## RECORDED INFORMATION
Content starts
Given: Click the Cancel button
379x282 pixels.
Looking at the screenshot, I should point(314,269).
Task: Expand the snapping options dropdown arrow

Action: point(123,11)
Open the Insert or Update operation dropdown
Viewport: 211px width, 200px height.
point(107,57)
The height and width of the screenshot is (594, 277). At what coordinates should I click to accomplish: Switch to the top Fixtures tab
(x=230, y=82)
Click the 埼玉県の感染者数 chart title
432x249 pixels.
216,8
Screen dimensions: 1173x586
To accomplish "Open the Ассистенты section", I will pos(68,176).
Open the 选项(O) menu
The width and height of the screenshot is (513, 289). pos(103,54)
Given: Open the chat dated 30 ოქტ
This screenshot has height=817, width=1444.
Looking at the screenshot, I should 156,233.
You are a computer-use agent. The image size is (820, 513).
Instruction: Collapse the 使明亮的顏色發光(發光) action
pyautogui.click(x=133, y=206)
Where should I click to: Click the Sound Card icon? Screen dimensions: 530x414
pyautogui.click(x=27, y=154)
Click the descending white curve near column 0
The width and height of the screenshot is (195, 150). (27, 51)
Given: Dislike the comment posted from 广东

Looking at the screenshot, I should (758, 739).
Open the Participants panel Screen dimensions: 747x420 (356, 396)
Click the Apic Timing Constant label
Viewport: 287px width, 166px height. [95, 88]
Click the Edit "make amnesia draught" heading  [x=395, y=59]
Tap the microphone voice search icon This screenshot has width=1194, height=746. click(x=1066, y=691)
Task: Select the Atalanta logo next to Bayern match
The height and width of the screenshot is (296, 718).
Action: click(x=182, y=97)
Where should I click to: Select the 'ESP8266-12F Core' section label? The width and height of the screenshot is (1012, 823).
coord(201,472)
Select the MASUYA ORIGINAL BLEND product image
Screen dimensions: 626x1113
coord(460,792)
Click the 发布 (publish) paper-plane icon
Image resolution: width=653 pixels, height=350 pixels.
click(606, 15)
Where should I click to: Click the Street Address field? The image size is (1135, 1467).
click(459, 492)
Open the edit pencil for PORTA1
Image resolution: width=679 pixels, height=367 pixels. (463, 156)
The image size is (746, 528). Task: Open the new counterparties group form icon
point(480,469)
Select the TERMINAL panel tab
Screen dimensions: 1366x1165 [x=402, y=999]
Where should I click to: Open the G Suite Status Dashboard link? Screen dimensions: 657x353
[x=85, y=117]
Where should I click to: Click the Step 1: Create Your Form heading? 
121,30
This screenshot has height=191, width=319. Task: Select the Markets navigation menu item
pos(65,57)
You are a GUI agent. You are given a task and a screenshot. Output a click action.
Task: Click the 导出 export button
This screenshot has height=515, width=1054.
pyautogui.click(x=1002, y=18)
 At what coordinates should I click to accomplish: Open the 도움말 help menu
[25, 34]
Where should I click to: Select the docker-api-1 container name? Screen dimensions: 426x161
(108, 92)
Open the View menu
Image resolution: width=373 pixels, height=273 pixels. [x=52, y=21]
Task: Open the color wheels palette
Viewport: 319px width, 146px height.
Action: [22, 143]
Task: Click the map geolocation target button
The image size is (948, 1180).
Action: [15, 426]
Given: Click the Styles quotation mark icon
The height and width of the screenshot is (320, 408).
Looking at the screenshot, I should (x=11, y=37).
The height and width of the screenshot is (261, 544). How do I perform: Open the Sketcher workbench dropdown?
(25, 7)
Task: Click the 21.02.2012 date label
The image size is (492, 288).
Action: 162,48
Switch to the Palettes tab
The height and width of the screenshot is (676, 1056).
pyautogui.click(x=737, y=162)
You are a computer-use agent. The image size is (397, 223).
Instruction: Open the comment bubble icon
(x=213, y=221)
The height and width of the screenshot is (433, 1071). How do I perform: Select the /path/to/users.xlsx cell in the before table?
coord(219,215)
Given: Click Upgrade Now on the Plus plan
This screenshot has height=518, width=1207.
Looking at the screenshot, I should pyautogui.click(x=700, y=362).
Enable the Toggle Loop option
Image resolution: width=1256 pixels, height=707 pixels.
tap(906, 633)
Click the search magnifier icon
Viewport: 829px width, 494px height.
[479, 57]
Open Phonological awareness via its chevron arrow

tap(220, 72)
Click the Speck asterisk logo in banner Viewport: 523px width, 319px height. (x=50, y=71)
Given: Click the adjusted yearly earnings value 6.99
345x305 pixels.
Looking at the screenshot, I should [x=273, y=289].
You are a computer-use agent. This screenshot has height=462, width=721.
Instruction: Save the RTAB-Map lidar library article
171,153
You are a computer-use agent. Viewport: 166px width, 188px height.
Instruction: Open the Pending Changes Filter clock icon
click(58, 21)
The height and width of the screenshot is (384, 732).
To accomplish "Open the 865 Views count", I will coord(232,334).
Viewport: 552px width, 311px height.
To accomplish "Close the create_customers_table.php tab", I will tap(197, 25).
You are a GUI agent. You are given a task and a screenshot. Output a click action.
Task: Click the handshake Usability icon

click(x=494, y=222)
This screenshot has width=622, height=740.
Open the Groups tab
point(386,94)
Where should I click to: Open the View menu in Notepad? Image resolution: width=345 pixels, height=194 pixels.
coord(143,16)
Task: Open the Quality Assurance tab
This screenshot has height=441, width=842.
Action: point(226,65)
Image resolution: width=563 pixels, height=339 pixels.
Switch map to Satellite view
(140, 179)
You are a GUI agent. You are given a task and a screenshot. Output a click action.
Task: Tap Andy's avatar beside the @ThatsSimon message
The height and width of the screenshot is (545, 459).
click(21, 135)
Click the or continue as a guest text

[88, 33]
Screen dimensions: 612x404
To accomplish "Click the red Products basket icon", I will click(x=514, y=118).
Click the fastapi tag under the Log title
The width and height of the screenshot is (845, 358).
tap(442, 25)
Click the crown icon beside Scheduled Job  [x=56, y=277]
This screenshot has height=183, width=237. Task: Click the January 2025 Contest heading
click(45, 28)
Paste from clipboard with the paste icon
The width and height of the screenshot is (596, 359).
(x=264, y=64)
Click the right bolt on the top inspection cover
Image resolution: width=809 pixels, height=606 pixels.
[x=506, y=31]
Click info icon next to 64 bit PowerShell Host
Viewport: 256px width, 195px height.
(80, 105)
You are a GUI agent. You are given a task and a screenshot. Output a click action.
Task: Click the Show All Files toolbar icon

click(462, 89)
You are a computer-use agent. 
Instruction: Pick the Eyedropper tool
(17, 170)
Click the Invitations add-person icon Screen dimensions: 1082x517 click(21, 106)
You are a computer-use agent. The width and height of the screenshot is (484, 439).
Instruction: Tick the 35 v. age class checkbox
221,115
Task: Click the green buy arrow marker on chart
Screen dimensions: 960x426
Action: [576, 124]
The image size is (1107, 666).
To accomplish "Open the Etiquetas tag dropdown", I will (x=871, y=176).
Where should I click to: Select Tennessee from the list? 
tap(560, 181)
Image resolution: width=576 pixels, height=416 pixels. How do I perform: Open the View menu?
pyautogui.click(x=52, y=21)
Content ends
## GOAL OF THE EXERCISE
Go through the records and copy all of them exactly.

## WRITTEN SOLUTION
Given: Click the Cancel button
379x282 pixels.
Looking at the screenshot, I should point(314,269).
Task: Expand the snapping options dropdown arrow

Action: point(123,11)
Open the Insert or Update operation dropdown
Viewport: 211px width, 200px height.
point(107,57)
The height and width of the screenshot is (594, 277). At what coordinates should I click to accomplish: Switch to the top Fixtures tab
(x=230, y=82)
Click the 埼玉県の感染者数 chart title
432x249 pixels.
216,8
Screen dimensions: 1173x586
To accomplish "Open the Ассистенты section", I will pos(68,176).
Open the 选项(O) menu
The width and height of the screenshot is (513, 289). pos(103,54)
Given: Open the chat dated 30 ოქტ
This screenshot has height=817, width=1444.
Looking at the screenshot, I should 156,233.
You are a computer-use agent. The image size is (820, 513).
Instruction: Collapse the 使明亮的顏色發光(發光) action
pyautogui.click(x=133, y=206)
Where should I click to: Click the Sound Card icon? Screen dimensions: 530x414
pyautogui.click(x=27, y=154)
Click the descending white curve near column 0
The width and height of the screenshot is (195, 150). (27, 51)
Given: Dislike the comment posted from 广东

Looking at the screenshot, I should (758, 739).
Open the Participants panel Screen dimensions: 747x420 (356, 396)
Click the Apic Timing Constant label
Viewport: 287px width, 166px height. [95, 88]
Click the Edit "make amnesia draught" heading  [x=395, y=59]
Tap the microphone voice search icon This screenshot has width=1194, height=746. click(x=1066, y=691)
Task: Select the Atalanta logo next to Bayern match
The height and width of the screenshot is (296, 718).
Action: click(x=182, y=97)
Where should I click to: Select the 'ESP8266-12F Core' section label? The width and height of the screenshot is (1012, 823).
coord(201,472)
Select the MASUYA ORIGINAL BLEND product image
Screen dimensions: 626x1113
coord(460,792)
Click the 发布 (publish) paper-plane icon
Image resolution: width=653 pixels, height=350 pixels.
click(606, 15)
Where should I click to: Click the Street Address field? The image size is (1135, 1467).
click(459, 492)
Open the edit pencil for PORTA1
Image resolution: width=679 pixels, height=367 pixels. (463, 156)
The image size is (746, 528). Task: Open the new counterparties group form icon
point(480,469)
Select the TERMINAL panel tab
Screen dimensions: 1366x1165 [x=402, y=999]
Where should I click to: Open the G Suite Status Dashboard link? Screen dimensions: 657x353
[x=85, y=117]
Where should I click to: Click the Step 1: Create Your Form heading? 
121,30
This screenshot has height=191, width=319. Task: Select the Markets navigation menu item
pos(65,57)
You are a GUI agent. You are given a task and a screenshot. Output a click action.
Task: Click the 导出 export button
This screenshot has height=515, width=1054.
pyautogui.click(x=1002, y=18)
 At what coordinates should I click to accomplish: Open the 도움말 help menu
[25, 34]
Where should I click to: Select the docker-api-1 container name? Screen dimensions: 426x161
(108, 92)
Open the View menu
Image resolution: width=373 pixels, height=273 pixels. [x=52, y=21]
Task: Open the color wheels palette
Viewport: 319px width, 146px height.
Action: [22, 143]
Task: Click the map geolocation target button
The image size is (948, 1180).
Action: [15, 426]
Given: Click the Styles quotation mark icon
The height and width of the screenshot is (320, 408).
Looking at the screenshot, I should (x=11, y=37).
The height and width of the screenshot is (261, 544). How do I perform: Open the Sketcher workbench dropdown?
(25, 7)
Task: Click the 21.02.2012 date label
The image size is (492, 288).
Action: 162,48
Switch to the Palettes tab
The height and width of the screenshot is (676, 1056).
pyautogui.click(x=737, y=162)
You are a computer-use agent. The image size is (397, 223).
Instruction: Open the comment bubble icon
(x=213, y=221)
The height and width of the screenshot is (433, 1071). How do I perform: Select the /path/to/users.xlsx cell in the before table?
coord(219,215)
Given: Click Upgrade Now on the Plus plan
This screenshot has height=518, width=1207.
Looking at the screenshot, I should pyautogui.click(x=700, y=362).
Enable the Toggle Loop option
Image resolution: width=1256 pixels, height=707 pixels.
tap(906, 633)
Click the search magnifier icon
Viewport: 829px width, 494px height.
[479, 57]
Open Phonological awareness via its chevron arrow

tap(220, 72)
Click the Speck asterisk logo in banner Viewport: 523px width, 319px height. (x=50, y=71)
Given: Click the adjusted yearly earnings value 6.99
345x305 pixels.
Looking at the screenshot, I should [x=273, y=289].
You are a computer-use agent. This screenshot has height=462, width=721.
Instruction: Save the RTAB-Map lidar library article
171,153
You are a computer-use agent. Viewport: 166px width, 188px height.
Instruction: Open the Pending Changes Filter clock icon
click(58, 21)
The height and width of the screenshot is (384, 732).
To accomplish "Open the 865 Views count", I will coord(232,334).
Viewport: 552px width, 311px height.
To accomplish "Close the create_customers_table.php tab", I will tap(197, 25).
You are a GUI agent. You are given a task and a screenshot. Output a click action.
Task: Click the handshake Usability icon

click(x=494, y=222)
This screenshot has width=622, height=740.
Open the Groups tab
point(386,94)
Where should I click to: Open the View menu in Notepad? Image resolution: width=345 pixels, height=194 pixels.
coord(143,16)
Task: Open the Quality Assurance tab
This screenshot has height=441, width=842.
Action: point(226,65)
Image resolution: width=563 pixels, height=339 pixels.
Switch map to Satellite view
(140, 179)
You are a GUI agent. You are given a task and a screenshot. Output a click action.
Task: Tap Andy's avatar beside the @ThatsSimon message
The height and width of the screenshot is (545, 459).
click(21, 135)
Click the or continue as a guest text

[88, 33]
Screen dimensions: 612x404
To accomplish "Click the red Products basket icon", I will click(x=514, y=118).
Click the fastapi tag under the Log title
The width and height of the screenshot is (845, 358).
tap(442, 25)
Click the crown icon beside Scheduled Job  [x=56, y=277]
This screenshot has height=183, width=237. Task: Click the January 2025 Contest heading
click(45, 28)
Paste from clipboard with the paste icon
The width and height of the screenshot is (596, 359).
(x=264, y=64)
Click the right bolt on the top inspection cover
Image resolution: width=809 pixels, height=606 pixels.
[x=506, y=31]
Click info icon next to 64 bit PowerShell Host
Viewport: 256px width, 195px height.
(80, 105)
You are a GUI agent. You are given a task and a screenshot. Output a click action.
Task: Click the Show All Files toolbar icon

click(462, 89)
You are a computer-use agent. 
Instruction: Pick the Eyedropper tool
(17, 170)
Click the Invitations add-person icon Screen dimensions: 1082x517 click(21, 106)
You are a computer-use agent. The width and height of the screenshot is (484, 439).
Instruction: Tick the 35 v. age class checkbox
221,115
Task: Click the green buy arrow marker on chart
Screen dimensions: 960x426
Action: [576, 124]
The image size is (1107, 666).
To accomplish "Open the Etiquetas tag dropdown", I will (x=871, y=176).
Where should I click to: Select Tennessee from the list? 
tap(560, 181)
Image resolution: width=576 pixels, height=416 pixels. How do I perform: Open the View menu?
pyautogui.click(x=52, y=21)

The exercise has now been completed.